Igreja do Santo Sepulcro em Jerusalém: Missa Barrada por Autoridades Israelenses
A celebração do Domingo de Ramos na Igreja do Santo Sepulcro, em Jerusalém, foi interrompida este ano devido à ação das autoridades israelenses, que impediram a entrada do Patriarca Latino da cidade, cardeal Pierbattista Pizzaballa, e de um sacerdote responsável pelo local. Este evento marca a primeira vez em séculos que líderes católicos são barrados de realizar a missa na data.
O episódio ocorre em meio às restrições impostas por Israel após a escalada do conflito no Oriente Médio. Desde o fim de fevereiro, as autoridades limitaram reuniões públicas a cerca de 50 pessoas, medida que atinge celebrações religiosas em sinagogas, igrejas e mesquitas.
Algumas das principais consequências e reações incluem:
- A decisão do Patriarcado Latino de classificar a ação como desproporcional e afirmar que a proibição representa um precedente grave.
- O impacto simbólico do episódio para fiéis ao redor do mundo, considerando a importância da Igreja do Santo Sepulcro como um dos principais pontos sagrados do cristianismo.
- A restrição às celebrações religiosas, que afetou não apenas a Igreja do Santo Sepulcro, mas também a mesquita de Al-Aqsa durante o Ramadã, gerando críticas de países árabes e de organizações internacionais.
A Igreja do Santo Sepulcro, localizada na Cidade Velha de Jerusalém, é associada à crucificação e ao sepultamento de Jesus, segundo a tradição.
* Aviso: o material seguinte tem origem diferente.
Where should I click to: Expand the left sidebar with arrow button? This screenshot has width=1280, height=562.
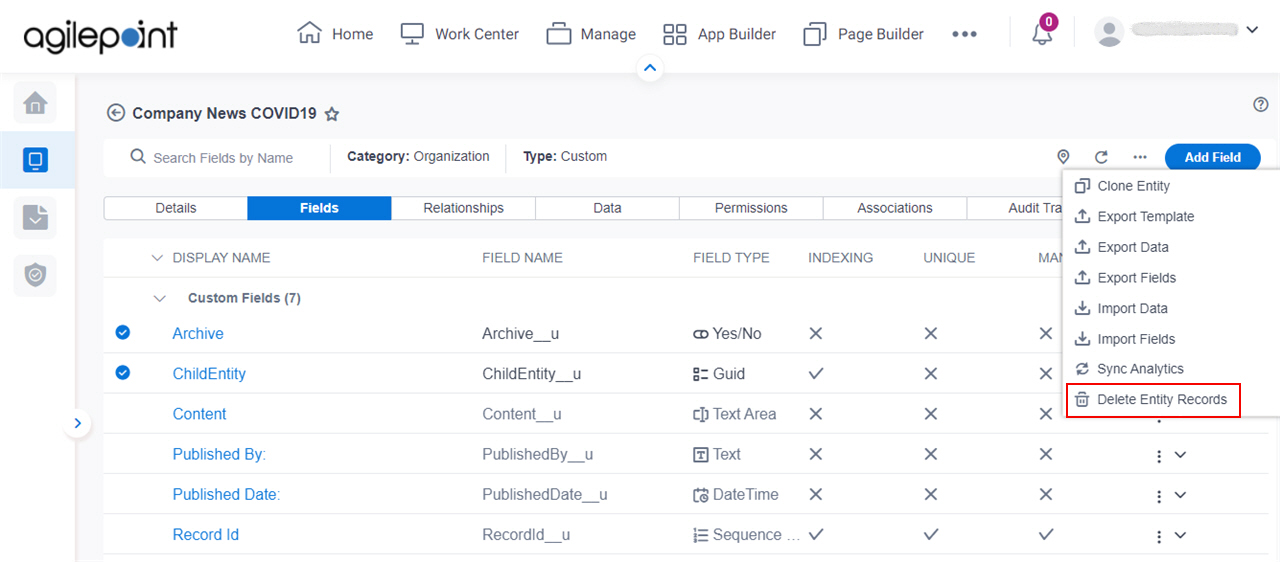point(78,423)
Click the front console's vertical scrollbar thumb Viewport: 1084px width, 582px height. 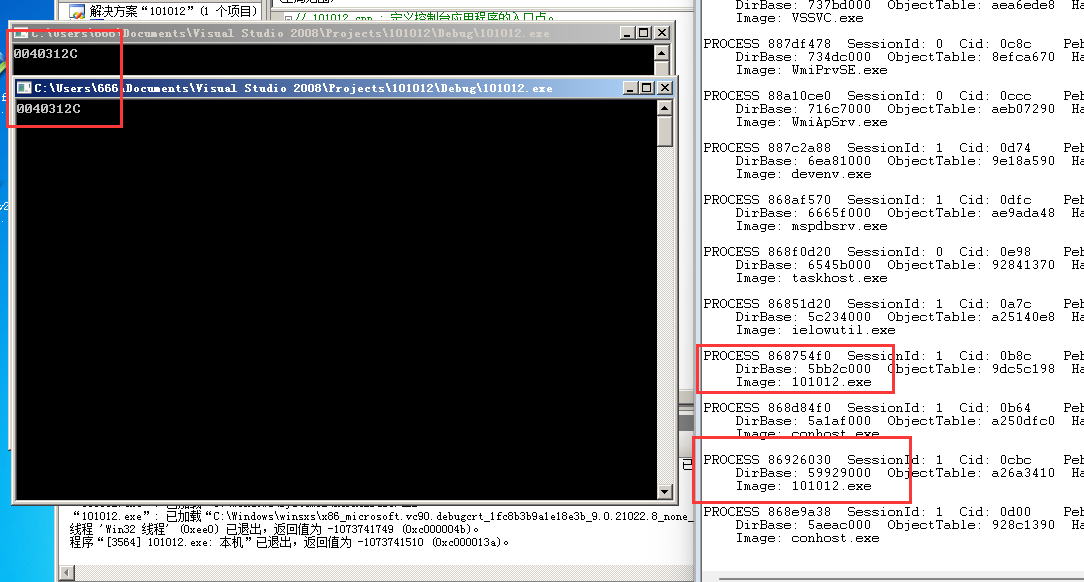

O Domingo de Ramos marca o início da Semana Santa, período central no calendário religioso cristão.
Este episódio se soma a outras restrições recentes, como o cancelamento da tradicional procissão que parte do Monte das Oliveiras e costuma reunir milhares de pessoas. A situação reflete a complexidade e a tensão no Oriente Médio, afetando a liberdade religiosa e a realização de celebrações importantes.